Microsoftは12月13日(米国時間)、「Disrupting the gateway services to cybercrime - Microsoft On the Issues」において、不正に7億5,000万件のMicrosoftアカウントを作成した脅威グループ「Storm-1152」のインフラを差し押さえたと報じた。Storm-1152は不正に作成したMicrosoftアカウントや、CAPTCHAをバイパスするツールなどを販売する脅威グループとされる。
脅威グループ「Storm-1152」の不正行為の詳細
これまでにStorm-1152は不正に作成したアカウントなどを他の脅威グループに販売し、多数のサイバー攻撃を支援してきたとみられている。Microsoftやその他の企業はこれらの攻撃に対処するため、多額の費用を費やしたという。
近年のサイバー攻撃では自動化された犯罪行為を行うために不正なアカウントが必要とされるが、アカウントを発行する企業により迅速にアカウントが停止されるため、脅威グループは大量の不正アカウントを必要とする傾向にあるとされる。

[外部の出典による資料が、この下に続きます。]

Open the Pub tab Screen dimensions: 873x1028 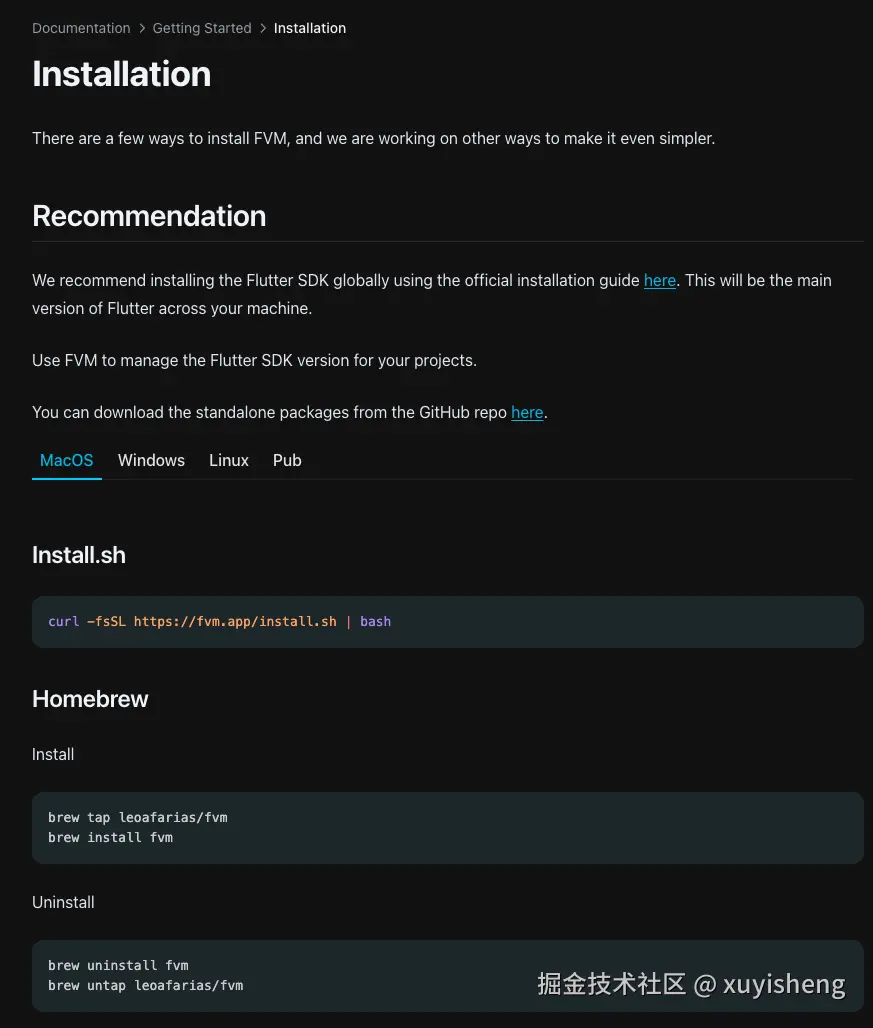287,460
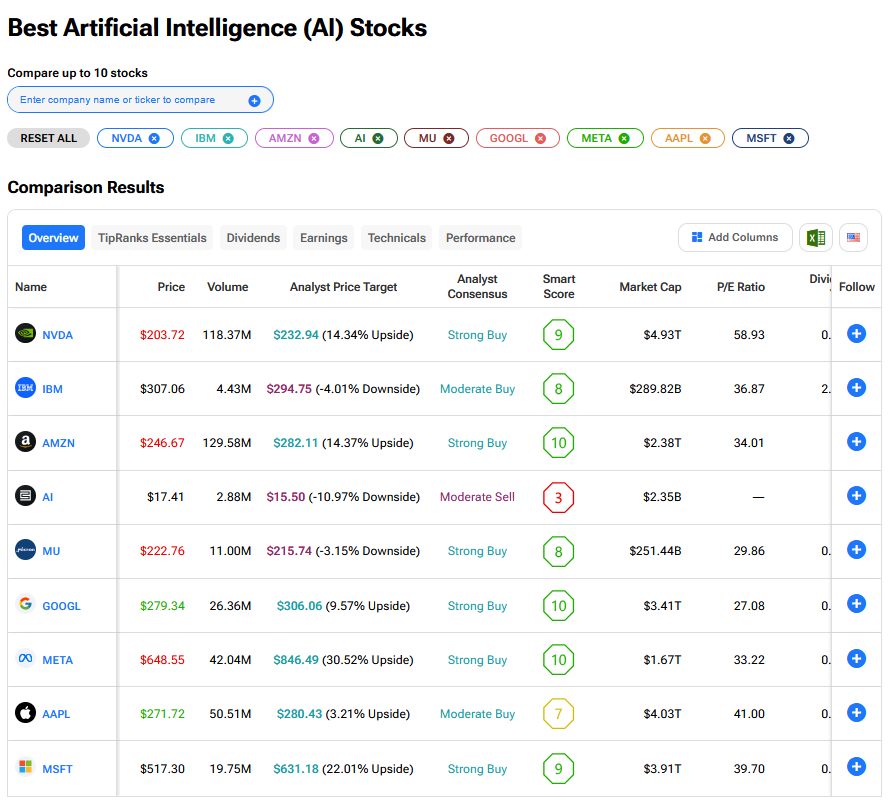Click the company name search field
893x802 pixels.
point(130,100)
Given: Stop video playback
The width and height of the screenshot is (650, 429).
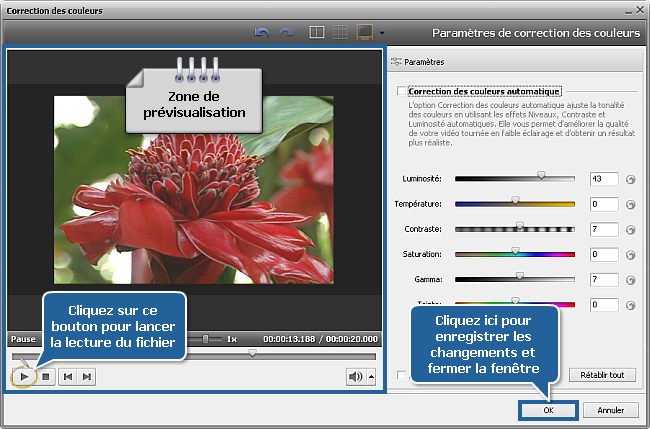Looking at the screenshot, I should tap(45, 376).
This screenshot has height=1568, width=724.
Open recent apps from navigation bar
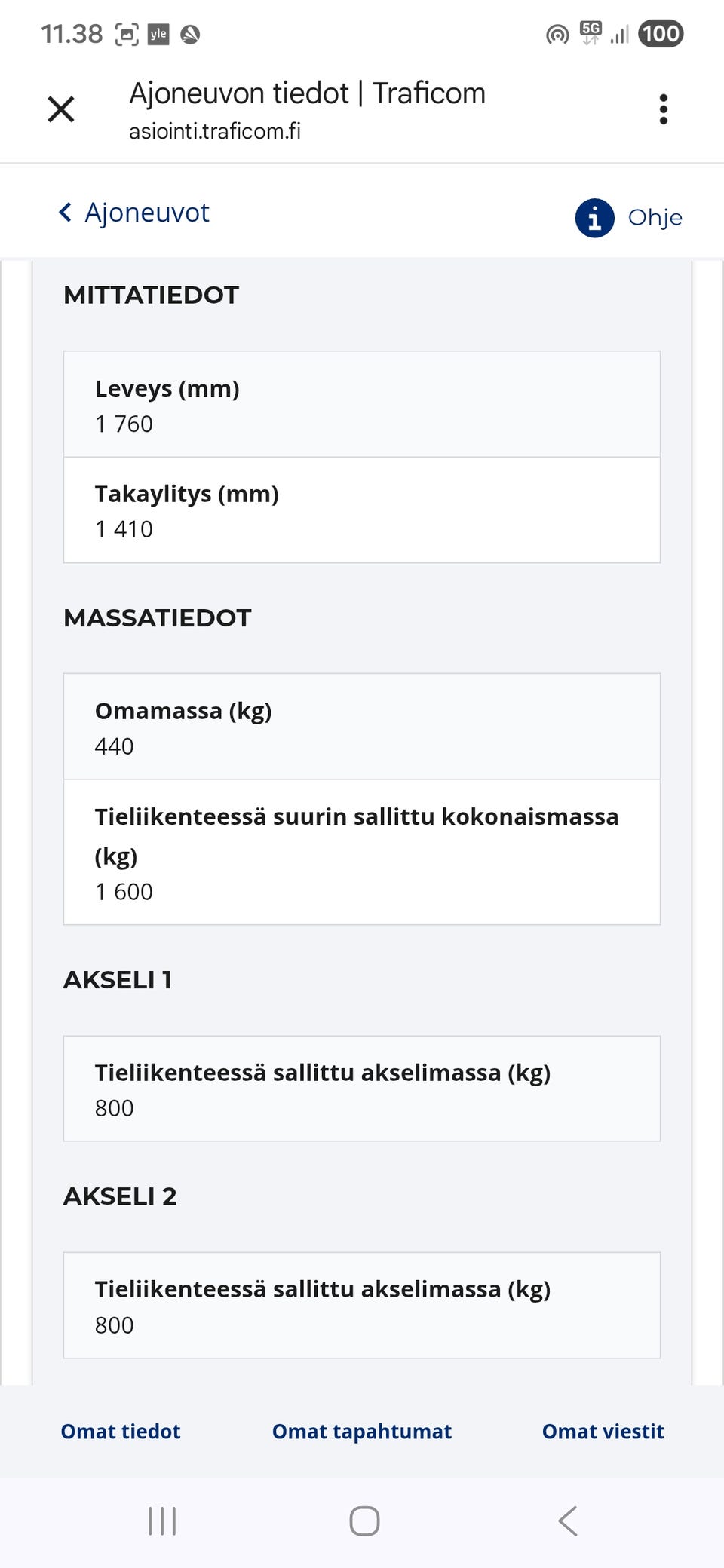click(x=161, y=1521)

脅威グループ「Storm-1152」差し押さえの詳細
2023年12月7日(米国時間)、MicrosoftはStorm-1152が犯罪行為のために使用した米国を拠点とするインフラを差し押さえ、オフラインにする裁判所命令を取得した。これにより、以下のWebサイトが処置の対象となり、すでに閉鎖されている。
- Hotmailbox.me - 不正に作成したMicrosoftアカウントを販売するWebサイト
- 1stCAPTCHA、AnyCAPTCHA、NoneCAPTCHA - CAPTCHA(相手が人間であることを確認する仕組み)をバイパスするツールを販売するWebサイト
- ソーシャルメディア - 上記サービスのマーケティングに使用
ネットワークセキュリティ企業のArkose Labsも同日、「Disrupting the Storm-1152 Cybercrime Ring - STORM-1152 PAGE | Arkose Labs」にてMicrosoftと同様の活動を報じている。Arkose Labsの防諜ユニット「Arkose Cyber Threat Intelligence Research(ACTIR)」は、脅威インテリジェンスに関する追加のデータと洞察をMicrosoftに提供し、この活動を支援したという。MicrosoftはArkose Labsの協力により、Storm-1152の活動を主導していたベトナムを拠点とする3名の身元を確認したとして、米国の法執行機関に通知している。
脅威グループ「Storm-1152」差し押さえの影響
Microsoftは今回の法的措置によりStorm-1152は活動に影響を受けるだろうが、他の脅威グループは本件の情報から技術をさらに進化させる可能性があるとして警戒を呼びかけている。また、進化する脅威グループに対抗するには脅威に立ち向かう企業や組織、公的機関との連携は不可欠として、協力関係を維持して脅威に立ち向かう姿勢を見せている。
MicrosoftはStorm-1152が販売する不正なアカウントを使用してランサムウェア攻撃やデータ窃取、恐喝に関与した複数の脅威グループとして、「Octo Tempest(別名:Scattered Spider)」、「Storm-0252」、「Storm-0455」の名を挙げ、これら脅威グループを継続して監視すると表明している。